Assim, ainda que se possa traçar uma correlação entre o estádio do espelho e o narcisismo primário, na medida em que ambos designam a fase do desenvolvimento libidinal que dá origem ao eu, Lacan subverte a natureza do narcisismo primário. Diferenciando-se do enfoque freudiano, assume a posição de que a criança não é um ser originalmente fechado em si mesmo, que pouco a pouco se abriria para o mundo exterior e sairia do narcisismo. Este período caracterizaria, para ele, o surgimento de um ser todo exteriormente, a totalização do ser de fora para dentro a partir da função do espelho. Daí a especificidade e a pertinência da construção teórica do estádio do espelho empreendida por Lacan, que salienta justamente a dimensão imaginária e alienante que funda o eu, identificado com a imagem que o outro lhe reflete dele mesmo. Nesse sentido, o registro imaginário que aí se constitui é essencialmente aberto, evasivo, comportando uma experiência de novidade, de abertura ao outro.

Assim, o estádio do espelho consiste na manifestação das tendências psíquicas que visam um recolamento do corpo próprio. As formas imaginárias do corpo sobre o domínio do corpo próprio, as quais precedem a gênese do objeto narcísico, adquirem valor de defesa contra a angústia do dilaceramento vital. Nesse sentido, é extremamente relevante perceber que é justamente dessa precariedade biológica que o eu ideal do narcisismo primário retira sua riqueza e onipotência; é justamente nesse hiato entre a imagem e a experiência de si mesmo que o sujeito se projeta e se antecipa a partir da dimensão da alteridade.
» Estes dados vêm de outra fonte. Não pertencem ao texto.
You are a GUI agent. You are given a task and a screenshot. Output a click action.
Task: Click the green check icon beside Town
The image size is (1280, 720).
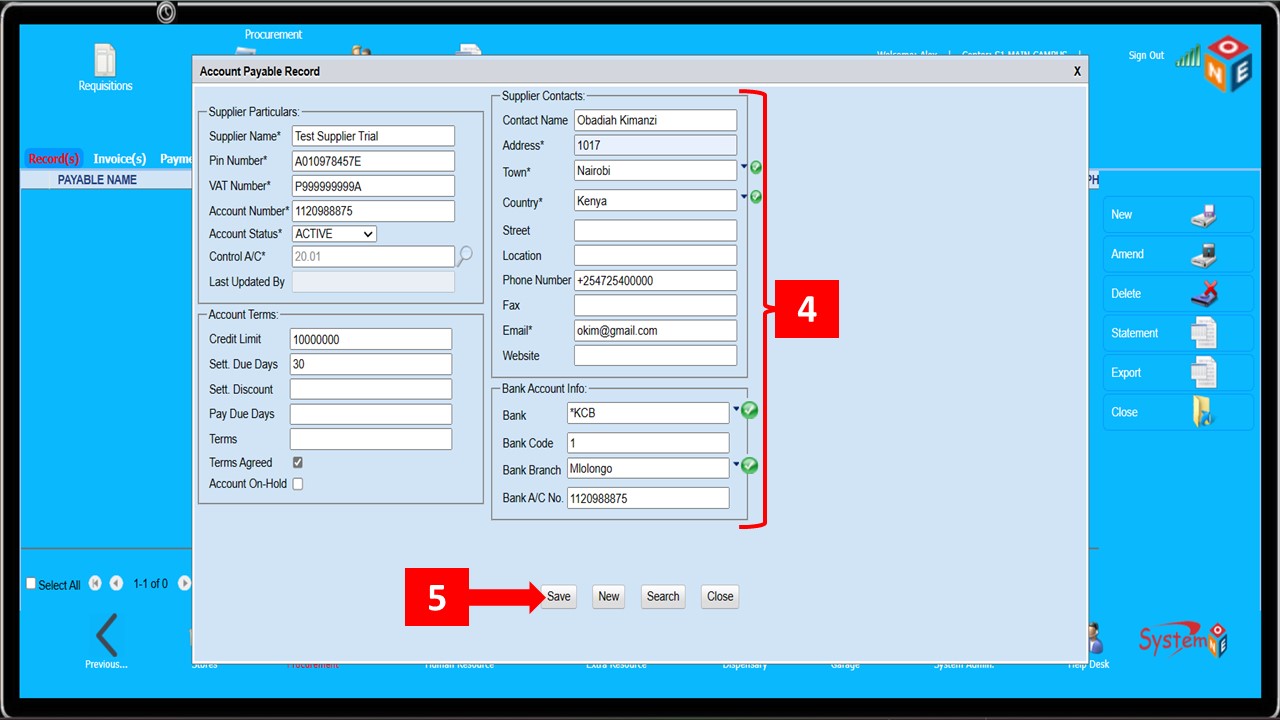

Esse eu que se origina a partir do investimento do outro e se configura como objeto de amor para o próprio sujeito não deve ser confundido com o ser do sujeito, pois o eu

imaginário que surge no narcisismo permite que o sujeito se reconheça como indivíduo, mas ao preço de apartar-se da sua verdade, daquilo que o causou e que está no campo da alteridade. Ao dizer “Eu sou um homem”, o que na verdade se quer dizer é “sou semelhante àquele em quem, ao reconhecê-lo como homem, baseio-me para me reconhecer como tal. Essas diversas fórmulas só são compreensíveis, no final das contas, em referência à verdade do ‘Eu é um outro’.” (Lacan, 1948/1998, p. 120). Nesse sentido, o homem constitui seu mundo através de seu suicídio6.